The Workflow Fragment Description Ontology

The Workflow Fragment Description Ontology

Release 12 March 2014

This version:
http://vocab.linkeddata.es/wffd/version/13032014/
Previous version:
http://vocab.linkeddata.es/wffd/version/17092013/
Latest version:
http://purl.org/net/wf-fd
Revision
1.1
Authors:
Daniel Garijo, Ontology Engineering Group, Universidad Politécnica de Madrid
Contributors:
Idafen Santana, Ontology Engineering Group, Universidad Politécnica de Madrid
Oscar Corcho, Ontology Engineering Group, Universidad Politécnica de Madrid
Yolanda Gil, Information Sciences Institute, University of Southern California
Imported Ontologies:
P-plan: The Ontology for Provenance and Plans
Creative Commons License
This work is licensed under a Creative Commons Attribution-NonCommercial-ShareAlike 2.0 Generic License.

Abstract

The Workflow Fragment Description Ontology (wf-fd) is a simple ontology designed to link the common workflow fragments detected by applying graph mining techniques to a collection of workflows to the original workflow collection. That is, wf-fd links the common workflow fragments to the workflows where they appear.

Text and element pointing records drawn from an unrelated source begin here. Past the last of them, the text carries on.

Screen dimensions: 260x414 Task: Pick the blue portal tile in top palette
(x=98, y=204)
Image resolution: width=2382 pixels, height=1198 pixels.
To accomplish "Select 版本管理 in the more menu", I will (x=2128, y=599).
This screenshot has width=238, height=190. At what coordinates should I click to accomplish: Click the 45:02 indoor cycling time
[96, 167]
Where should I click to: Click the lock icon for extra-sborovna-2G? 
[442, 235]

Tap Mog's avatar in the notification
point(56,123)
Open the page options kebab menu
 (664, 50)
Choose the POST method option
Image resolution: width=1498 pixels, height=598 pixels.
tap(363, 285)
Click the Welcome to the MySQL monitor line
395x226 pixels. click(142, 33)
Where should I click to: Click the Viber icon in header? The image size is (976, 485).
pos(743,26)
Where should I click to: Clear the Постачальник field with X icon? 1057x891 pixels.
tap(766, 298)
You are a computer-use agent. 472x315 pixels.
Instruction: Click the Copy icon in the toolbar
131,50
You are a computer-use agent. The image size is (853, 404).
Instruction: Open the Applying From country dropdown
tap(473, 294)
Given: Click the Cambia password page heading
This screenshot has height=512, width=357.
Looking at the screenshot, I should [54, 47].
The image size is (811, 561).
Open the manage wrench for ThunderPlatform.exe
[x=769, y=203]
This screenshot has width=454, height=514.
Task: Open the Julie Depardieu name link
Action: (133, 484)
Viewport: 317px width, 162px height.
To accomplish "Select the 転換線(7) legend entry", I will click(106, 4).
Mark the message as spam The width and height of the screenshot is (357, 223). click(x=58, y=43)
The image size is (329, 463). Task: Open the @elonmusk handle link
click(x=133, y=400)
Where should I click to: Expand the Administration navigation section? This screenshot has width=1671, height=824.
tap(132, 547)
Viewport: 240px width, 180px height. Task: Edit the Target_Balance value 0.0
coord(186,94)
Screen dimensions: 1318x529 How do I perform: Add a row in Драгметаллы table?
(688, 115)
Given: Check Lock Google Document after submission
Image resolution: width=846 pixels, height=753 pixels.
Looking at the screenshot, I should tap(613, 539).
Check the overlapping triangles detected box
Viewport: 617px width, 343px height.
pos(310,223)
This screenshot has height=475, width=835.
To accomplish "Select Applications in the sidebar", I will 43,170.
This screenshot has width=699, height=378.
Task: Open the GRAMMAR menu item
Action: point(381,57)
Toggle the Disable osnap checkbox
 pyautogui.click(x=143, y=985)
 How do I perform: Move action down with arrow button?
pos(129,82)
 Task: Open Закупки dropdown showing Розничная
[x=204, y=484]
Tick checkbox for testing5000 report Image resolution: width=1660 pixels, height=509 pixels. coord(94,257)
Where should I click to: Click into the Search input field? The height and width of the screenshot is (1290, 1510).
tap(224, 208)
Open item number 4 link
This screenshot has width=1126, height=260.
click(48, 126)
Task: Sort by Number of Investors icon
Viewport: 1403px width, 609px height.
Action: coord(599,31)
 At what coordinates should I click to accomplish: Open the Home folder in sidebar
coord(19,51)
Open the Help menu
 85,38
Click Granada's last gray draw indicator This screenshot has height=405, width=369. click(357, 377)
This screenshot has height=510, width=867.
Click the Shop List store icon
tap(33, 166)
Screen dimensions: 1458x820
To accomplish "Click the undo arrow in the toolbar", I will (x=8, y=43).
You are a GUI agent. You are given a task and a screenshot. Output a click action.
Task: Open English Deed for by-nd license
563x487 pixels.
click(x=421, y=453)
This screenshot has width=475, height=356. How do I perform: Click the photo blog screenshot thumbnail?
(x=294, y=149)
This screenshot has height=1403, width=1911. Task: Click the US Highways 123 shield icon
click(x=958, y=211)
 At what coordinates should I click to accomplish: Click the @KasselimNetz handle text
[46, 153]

The latest owl encoding of the wf-fd ontology ontology can be found here

Table of Contents

1. Introduction back to ToC

A scientific workflow can be seen as a digital instrument that allows scientists to encode a scientific experiment in the form of a set of computational or data manipulation steps. Scientific workflows play an important role in the reproducibility and replicability of scientific experiments, as well as in repurposing and reusing results from previous experiments [Goderis et. al.].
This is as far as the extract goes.